Thursday, May 03, 2007

A Book Review

Although food allergies are difficult at any age, kids seem to be hit particularly hard. They're young, they're vulnerable. And they aren't in control of their own lives. (well, usually)

As a parent, I worry about how my kids deal with their food restrictions. How do I help them to feel more "normal"? How do I protect them from the insidious "snacks" everyone wants to share? How do I deal with the "but its important to try new things" argument? How do I protect them from a world that doesn't understand food allergies?

One way that I help prepare them is through reading. We've always helped them through difficult times by finding books that they can relate to. There are books about moving, books on starting kindergarten and books about new siblings. But food allergies? There just aren't that many books out there that deal with this troubling subject.

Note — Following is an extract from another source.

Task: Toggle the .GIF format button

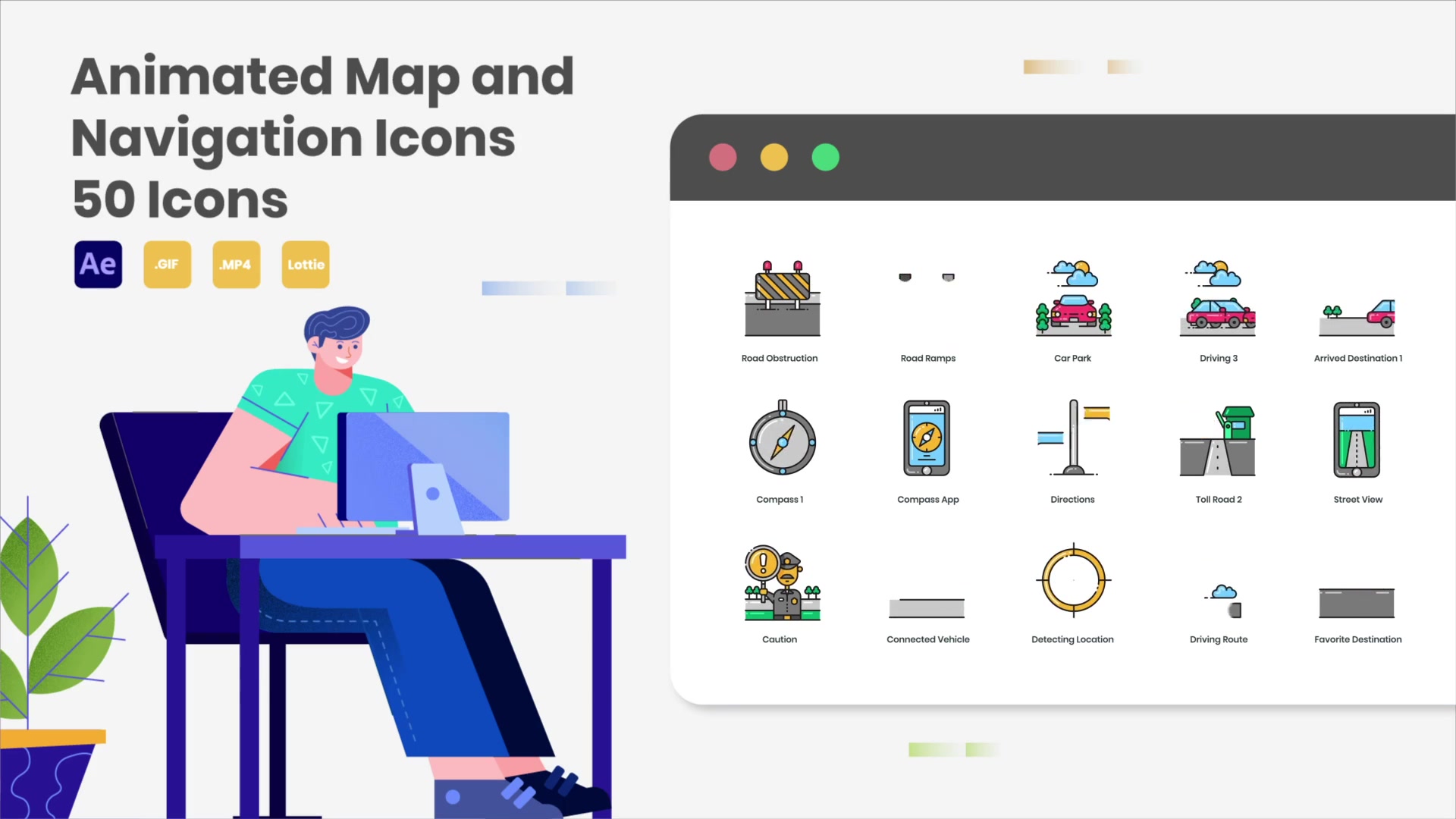Action: [167, 264]
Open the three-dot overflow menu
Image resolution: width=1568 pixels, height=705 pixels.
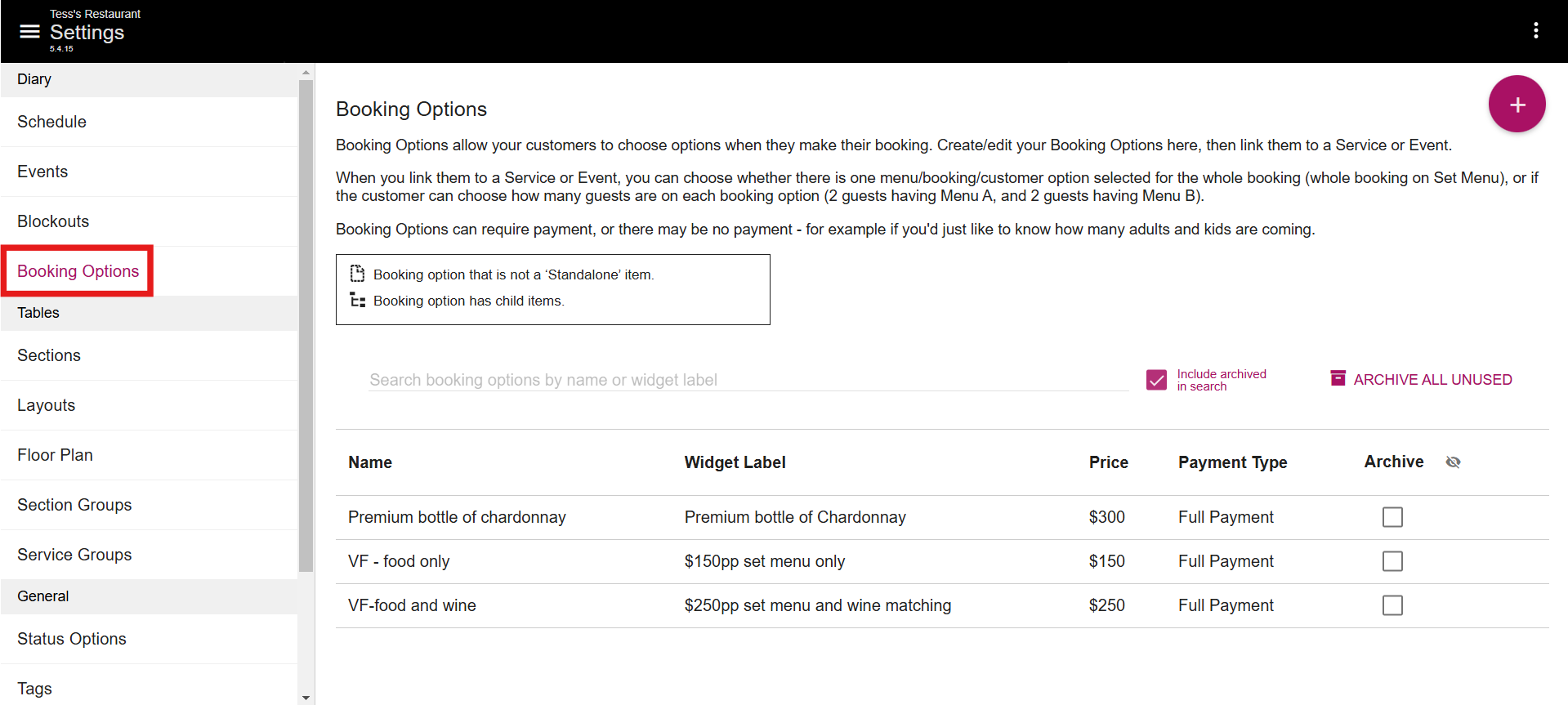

I'm happy to report that we have found a book that my kids, at least, can relate to. It is called Eating Gluten Free with Emily. We read this book to help them understand about Celiac Disease, which I have. But halfway through the first reading my daughter cried out "That's just like me!", referring to the way Emily feels about her food restrictions.

Celiac disease and food allergies are different; Celiac is an autoimmune response which causes intestinal damage when gluten containing foods such as wheat are consumed. A food allergy is an antibody response to foreign food proteins, with a variety of symptoms from rashes, to gastrointestinal to full blown anaphylaxis. However, they both are treated by avoiding the offending foods.

As a short synapsis, in this book, Emily is diagnosed with Celiac disease when she develops diarrhea and a bloated belly. Testing is done through a test she needs to sleep through (an endoscopy) and for her, it is a cut and dried diagnosis, which many of us don't actually get with corn allergies. She talks about what she can still eat, and that she can get other "normal" foods from the health food store. (Again, this is not often true for corn allergies...but we can make good simulations, so the analogy may work for corn allergic kids)

Although Eating Gluten Free with Emily is not specifically corn allergy related; it helps to bolster self esteem by showing that dietary restrictions are just a small part of who you are. They can make you feel different, and can be isolating. But, following your required diet makes you feel better. And, you can still live a full life.

In the end, Emily heads off to camp with a cooler full of safe food; where she meets another kid with Celiac disease. I'm not sure how likely it is for a child to meet another with a corn allergy, but its definately possible. And the message is clear, you are not alone. You can survive, and thrive. A message I need, myself, sometimes.